Task objective - Reproduce every line of the data below with no changes.

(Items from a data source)
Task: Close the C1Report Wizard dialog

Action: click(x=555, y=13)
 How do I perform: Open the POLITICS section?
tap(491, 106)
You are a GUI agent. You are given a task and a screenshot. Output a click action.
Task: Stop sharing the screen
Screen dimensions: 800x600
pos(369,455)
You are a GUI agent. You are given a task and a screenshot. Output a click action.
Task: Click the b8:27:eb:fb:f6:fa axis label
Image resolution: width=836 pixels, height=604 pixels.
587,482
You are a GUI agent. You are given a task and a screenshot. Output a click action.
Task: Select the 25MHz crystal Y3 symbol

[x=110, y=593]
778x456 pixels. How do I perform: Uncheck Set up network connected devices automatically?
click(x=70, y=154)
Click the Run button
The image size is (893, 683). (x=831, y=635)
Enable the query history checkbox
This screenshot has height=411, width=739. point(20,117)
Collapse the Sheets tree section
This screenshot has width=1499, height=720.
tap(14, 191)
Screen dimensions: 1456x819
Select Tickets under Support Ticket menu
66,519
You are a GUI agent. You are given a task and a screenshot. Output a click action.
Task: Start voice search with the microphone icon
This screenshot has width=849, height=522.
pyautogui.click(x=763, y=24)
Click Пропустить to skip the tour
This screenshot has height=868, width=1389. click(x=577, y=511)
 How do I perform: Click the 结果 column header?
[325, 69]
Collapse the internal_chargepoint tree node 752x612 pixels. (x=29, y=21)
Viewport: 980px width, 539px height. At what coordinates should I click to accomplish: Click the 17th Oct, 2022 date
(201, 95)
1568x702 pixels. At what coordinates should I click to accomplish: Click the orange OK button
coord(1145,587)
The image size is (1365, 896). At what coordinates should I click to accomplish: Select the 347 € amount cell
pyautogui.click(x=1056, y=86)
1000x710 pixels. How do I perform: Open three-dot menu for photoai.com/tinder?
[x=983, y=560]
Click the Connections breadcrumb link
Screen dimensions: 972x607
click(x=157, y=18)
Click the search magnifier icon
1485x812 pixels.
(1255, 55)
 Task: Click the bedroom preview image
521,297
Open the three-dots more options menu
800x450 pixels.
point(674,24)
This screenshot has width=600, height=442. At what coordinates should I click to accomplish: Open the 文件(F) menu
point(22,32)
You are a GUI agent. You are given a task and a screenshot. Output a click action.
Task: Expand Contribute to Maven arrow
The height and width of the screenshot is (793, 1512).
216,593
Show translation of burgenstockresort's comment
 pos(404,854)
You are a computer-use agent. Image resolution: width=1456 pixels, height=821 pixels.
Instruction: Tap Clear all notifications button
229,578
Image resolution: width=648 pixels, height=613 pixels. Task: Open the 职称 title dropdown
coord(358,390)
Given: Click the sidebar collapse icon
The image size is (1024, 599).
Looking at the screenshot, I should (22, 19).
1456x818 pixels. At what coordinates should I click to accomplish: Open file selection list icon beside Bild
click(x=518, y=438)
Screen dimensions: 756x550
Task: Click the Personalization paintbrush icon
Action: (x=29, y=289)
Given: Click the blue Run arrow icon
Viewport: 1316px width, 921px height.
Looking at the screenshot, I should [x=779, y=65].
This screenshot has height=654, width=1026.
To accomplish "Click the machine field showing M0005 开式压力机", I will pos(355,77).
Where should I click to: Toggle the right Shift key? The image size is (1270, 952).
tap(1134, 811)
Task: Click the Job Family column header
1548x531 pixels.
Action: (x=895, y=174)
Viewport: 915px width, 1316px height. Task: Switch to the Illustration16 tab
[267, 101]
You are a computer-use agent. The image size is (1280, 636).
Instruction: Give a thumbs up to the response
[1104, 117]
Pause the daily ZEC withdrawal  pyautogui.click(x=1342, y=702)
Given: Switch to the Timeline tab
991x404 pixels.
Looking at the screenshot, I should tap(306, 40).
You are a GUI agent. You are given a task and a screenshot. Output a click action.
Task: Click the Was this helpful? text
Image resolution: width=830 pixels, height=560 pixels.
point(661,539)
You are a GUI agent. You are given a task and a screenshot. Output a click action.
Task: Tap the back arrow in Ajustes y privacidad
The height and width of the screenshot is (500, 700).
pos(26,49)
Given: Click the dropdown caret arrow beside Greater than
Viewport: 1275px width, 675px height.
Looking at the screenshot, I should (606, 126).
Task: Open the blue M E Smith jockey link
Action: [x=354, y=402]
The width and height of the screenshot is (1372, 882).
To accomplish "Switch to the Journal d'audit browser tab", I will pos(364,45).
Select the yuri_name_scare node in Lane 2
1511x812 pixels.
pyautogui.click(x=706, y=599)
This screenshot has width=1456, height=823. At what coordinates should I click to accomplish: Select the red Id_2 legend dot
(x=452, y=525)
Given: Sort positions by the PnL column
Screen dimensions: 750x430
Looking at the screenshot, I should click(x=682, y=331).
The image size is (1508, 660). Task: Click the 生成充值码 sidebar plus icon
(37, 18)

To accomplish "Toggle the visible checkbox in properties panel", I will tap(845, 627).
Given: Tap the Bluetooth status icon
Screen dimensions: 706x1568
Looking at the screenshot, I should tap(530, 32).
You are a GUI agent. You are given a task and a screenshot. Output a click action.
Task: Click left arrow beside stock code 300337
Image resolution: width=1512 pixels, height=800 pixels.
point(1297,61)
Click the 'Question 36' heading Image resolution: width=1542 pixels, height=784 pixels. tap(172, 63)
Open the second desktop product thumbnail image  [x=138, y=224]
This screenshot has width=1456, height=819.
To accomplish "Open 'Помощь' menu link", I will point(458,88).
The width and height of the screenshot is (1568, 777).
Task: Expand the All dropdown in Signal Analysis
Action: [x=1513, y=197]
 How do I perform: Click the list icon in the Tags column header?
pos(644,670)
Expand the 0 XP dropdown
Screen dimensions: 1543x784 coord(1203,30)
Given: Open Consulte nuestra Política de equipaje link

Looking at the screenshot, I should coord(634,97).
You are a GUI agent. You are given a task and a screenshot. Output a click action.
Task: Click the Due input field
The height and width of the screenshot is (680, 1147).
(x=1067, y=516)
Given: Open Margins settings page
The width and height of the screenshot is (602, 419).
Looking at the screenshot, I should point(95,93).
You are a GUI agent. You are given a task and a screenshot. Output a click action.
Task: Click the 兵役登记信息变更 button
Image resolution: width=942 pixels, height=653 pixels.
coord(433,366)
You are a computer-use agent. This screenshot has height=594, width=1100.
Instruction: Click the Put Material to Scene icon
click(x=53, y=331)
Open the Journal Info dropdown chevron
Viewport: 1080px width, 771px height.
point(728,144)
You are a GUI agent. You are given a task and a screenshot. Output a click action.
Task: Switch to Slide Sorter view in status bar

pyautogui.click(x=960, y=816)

Solved exercise -
Task: Close the C1Report Wizard dialog

Action: click(x=555, y=13)
 How do I perform: Open the POLITICS section?
tap(491, 106)
You are a GUI agent. You are given a task and a screenshot. Output a click action.
Task: Stop sharing the screen
Screen dimensions: 800x600
pos(369,455)
You are a GUI agent. You are given a task and a screenshot. Output a click action.
Task: Click the b8:27:eb:fb:f6:fa axis label
Image resolution: width=836 pixels, height=604 pixels.
587,482
You are a GUI agent. You are given a task and a screenshot. Output a click action.
Task: Select the 25MHz crystal Y3 symbol

[x=110, y=593]
778x456 pixels. How do I perform: Uncheck Set up network connected devices automatically?
click(x=70, y=154)
Click the Run button
The image size is (893, 683). (x=831, y=635)
Enable the query history checkbox
This screenshot has height=411, width=739. point(20,117)
Collapse the Sheets tree section
This screenshot has width=1499, height=720.
tap(14, 191)
Screen dimensions: 1456x819
Select Tickets under Support Ticket menu
66,519
You are a GUI agent. You are given a task and a screenshot. Output a click action.
Task: Start voice search with the microphone icon
This screenshot has width=849, height=522.
pyautogui.click(x=763, y=24)
Click Пропустить to skip the tour
This screenshot has height=868, width=1389. click(x=577, y=511)
 How do I perform: Click the 结果 column header?
[325, 69]
Collapse the internal_chargepoint tree node 752x612 pixels. (x=29, y=21)
Viewport: 980px width, 539px height. At what coordinates should I click to accomplish: Click the 17th Oct, 2022 date
(201, 95)
1568x702 pixels. At what coordinates should I click to accomplish: Click the orange OK button
coord(1145,587)
The image size is (1365, 896). At what coordinates should I click to accomplish: Select the 347 € amount cell
pyautogui.click(x=1056, y=86)
1000x710 pixels. How do I perform: Open three-dot menu for photoai.com/tinder?
[x=983, y=560]
Click the Connections breadcrumb link
Screen dimensions: 972x607
click(x=157, y=18)
Click the search magnifier icon
1485x812 pixels.
(1255, 55)
 Task: Click the bedroom preview image
521,297
Open the three-dots more options menu
800x450 pixels.
point(674,24)
This screenshot has width=600, height=442. At what coordinates should I click to accomplish: Open the 文件(F) menu
point(22,32)
You are a GUI agent. You are given a task and a screenshot. Output a click action.
Task: Expand Contribute to Maven arrow
The height and width of the screenshot is (793, 1512).
216,593
Show translation of burgenstockresort's comment
 pos(404,854)
You are a computer-use agent. Image resolution: width=1456 pixels, height=821 pixels.
Instruction: Tap Clear all notifications button
229,578
Image resolution: width=648 pixels, height=613 pixels. Task: Open the 职称 title dropdown
coord(358,390)
Given: Click the sidebar collapse icon
The image size is (1024, 599).
Looking at the screenshot, I should (22, 19).
1456x818 pixels. At what coordinates should I click to accomplish: Open file selection list icon beside Bild
click(x=518, y=438)
Screen dimensions: 756x550
Task: Click the Personalization paintbrush icon
Action: (x=29, y=289)
Given: Click the blue Run arrow icon
Viewport: 1316px width, 921px height.
Looking at the screenshot, I should [x=779, y=65].
This screenshot has height=654, width=1026.
To accomplish "Click the machine field showing M0005 开式压力机", I will pos(355,77).
Where should I click to: Toggle the right Shift key? The image size is (1270, 952).
tap(1134, 811)
Task: Click the Job Family column header
1548x531 pixels.
Action: (x=895, y=174)
Viewport: 915px width, 1316px height. Task: Switch to the Illustration16 tab
[267, 101]
You are a computer-use agent. The image size is (1280, 636).
Instruction: Give a thumbs up to the response
[1104, 117]
Pause the daily ZEC withdrawal  pyautogui.click(x=1342, y=702)
Given: Switch to the Timeline tab
991x404 pixels.
Looking at the screenshot, I should tap(306, 40).
You are a GUI agent. You are given a task and a screenshot. Output a click action.
Task: Click the Was this helpful? text
Image resolution: width=830 pixels, height=560 pixels.
point(661,539)
You are a GUI agent. You are given a task and a screenshot. Output a click action.
Task: Tap the back arrow in Ajustes y privacidad
The height and width of the screenshot is (500, 700).
pos(26,49)
Given: Click the dropdown caret arrow beside Greater than
Viewport: 1275px width, 675px height.
Looking at the screenshot, I should (606, 126).
Task: Open the blue M E Smith jockey link
Action: [x=354, y=402]
The width and height of the screenshot is (1372, 882).
To accomplish "Switch to the Journal d'audit browser tab", I will pos(364,45).
Select the yuri_name_scare node in Lane 2
1511x812 pixels.
pyautogui.click(x=706, y=599)
This screenshot has width=1456, height=823. At what coordinates should I click to accomplish: Select the red Id_2 legend dot
(x=452, y=525)
Given: Sort positions by the PnL column
Screen dimensions: 750x430
Looking at the screenshot, I should click(x=682, y=331).
The image size is (1508, 660). Task: Click the 生成充值码 sidebar plus icon
(37, 18)

To accomplish "Toggle the visible checkbox in properties panel", I will tap(845, 627).
Given: Tap the Bluetooth status icon
Screen dimensions: 706x1568
Looking at the screenshot, I should tap(530, 32).
You are a GUI agent. You are given a task and a screenshot. Output a click action.
Task: Click left arrow beside stock code 300337
Image resolution: width=1512 pixels, height=800 pixels.
point(1297,61)
Click the 'Question 36' heading Image resolution: width=1542 pixels, height=784 pixels. tap(172, 63)
Open the second desktop product thumbnail image  [x=138, y=224]
This screenshot has width=1456, height=819.
To accomplish "Open 'Помощь' menu link", I will point(458,88).
The width and height of the screenshot is (1568, 777).
Task: Expand the All dropdown in Signal Analysis
Action: [x=1513, y=197]
 How do I perform: Click the list icon in the Tags column header?
pos(644,670)
Expand the 0 XP dropdown
Screen dimensions: 1543x784 coord(1203,30)
Given: Open Consulte nuestra Política de equipaje link

Looking at the screenshot, I should coord(634,97).
You are a GUI agent. You are given a task and a screenshot. Output a click action.
Task: Click the Due input field
The height and width of the screenshot is (680, 1147).
(x=1067, y=516)
Given: Open Margins settings page
The width and height of the screenshot is (602, 419).
Looking at the screenshot, I should point(95,93).
You are a GUI agent. You are given a task and a screenshot. Output a click action.
Task: Click the 兵役登记信息变更 button
Image resolution: width=942 pixels, height=653 pixels.
coord(433,366)
You are a computer-use agent. This screenshot has height=594, width=1100.
Instruction: Click the Put Material to Scene icon
click(x=53, y=331)
Open the Journal Info dropdown chevron
Viewport: 1080px width, 771px height.
point(728,144)
You are a GUI agent. You are given a task and a screenshot. Output a click action.
Task: Switch to Slide Sorter view in status bar

pyautogui.click(x=960, y=816)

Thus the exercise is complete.